Obviously sourcing plastics from bio-based resources as opposed to fossil fuel is an intriguing option for those looking to reduce the burden of packaging on the environment. However, if the energy required to produce bio-based plastics exceeds the energy consumed in the production of traditional resins, then the sustainability profile of bio-based plastics can be compromised.

When bio-based plastics first became commercially available, the processing technologies were not developed to the point where producing plastics from bio-based sources consumed less energy than producing traditional, fossil-fuel based plastics. However, the bio plastics industry has dramatically evolved and is now able to produce certain bio-based resins with less energy when compared with traditional resins. Natureworks Ingeo PLA (2005), for instance, is processed in such a way that it actually consumes less energy and emits fewer greenhouse gas equivalents during production when compared with traditional, fossil-fuel based resins.[12]

The Institute for Energy and Environmental Research (IFEU), Heidelberg, Germany, conducted the head-to-head lifecycle comparison on more than 40 different combinations of clamshell packaging made from Ingeo PLA, PET and rPET. Both PLA and rPET clamshells outperformed PET packaging in terms of lower overall greenhouse gas emissions and lower overall energy consumed and PLA exceeded rPET in its environmental performance.

According to the study, clamshell packaging consisting of 100 percent rPET emitted 62.7 kilograms of C02 equivalents per 1,000 clamshells over its complete life cycle. PLA clamshells emitted even less, with 61.7 kilograms C02 equivalents per 1,000 clamshells. Energy consumed over the lifecycle for 100 percent rPET clamshells was 0.88 GJ. This compared to o.72 GJ for the Ingeo 2005 resin, which is an 18% reduction in energy consumed.

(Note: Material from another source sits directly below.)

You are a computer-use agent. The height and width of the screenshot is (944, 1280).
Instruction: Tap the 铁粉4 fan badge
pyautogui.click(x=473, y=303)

Taken together, one would assume that the 2005 Ingeo PLA is a more sustainable option than traditional plastics, as manifest through this study. However, it is important to take into account the other dimensions discussed above, such as end of life management, complete biodegradation, and sustainable sourcing. By understanding the advantages and disadvantages of bio-based resins from an environmental perspective, packaging professionals can make informed material selections and truly comprehend the ecological ramifications of their packaging selections and designs.


[1] Ramani Narayan, “Biodegradability…” Bioplastics Magazine, Jan. 2009. Narayan is a professor from the Department of Chemical Engineering and Materials Science at Michigan State University.

[2] Ibid.

[3] Ibid.

[4] Ibid.

[5] See www.algalita.org/pelagic_plastic.html.

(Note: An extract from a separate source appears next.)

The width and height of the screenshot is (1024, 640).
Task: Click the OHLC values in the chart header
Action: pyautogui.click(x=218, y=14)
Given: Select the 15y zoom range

[6] Jon Evans, “Bioplastics get Growing,” Plastics Engineering, Feb. 2010, www.4spe.org, p. 19.

[7] Ibid, p. 19.

[8] 1-2 orders of magnitude more calories per ha than any other food crop. Information taken from Jason Clay’s presentation, “Biomaterial Procurement: Selected Resources,” at the Sustainable Packaging Coalition’s spring meeting in Boston.

[9] The Living Plant Report is a biannual analysis of the carrying capacity of the globe compared with resource consumption: Population x consumption > planet.

[10] Clay, SPC spring meeting presentation.

[11] Ibid. 

[12] M. Patel, R.Narayan in Natural Fibers, Biopolymers and Biocomposites.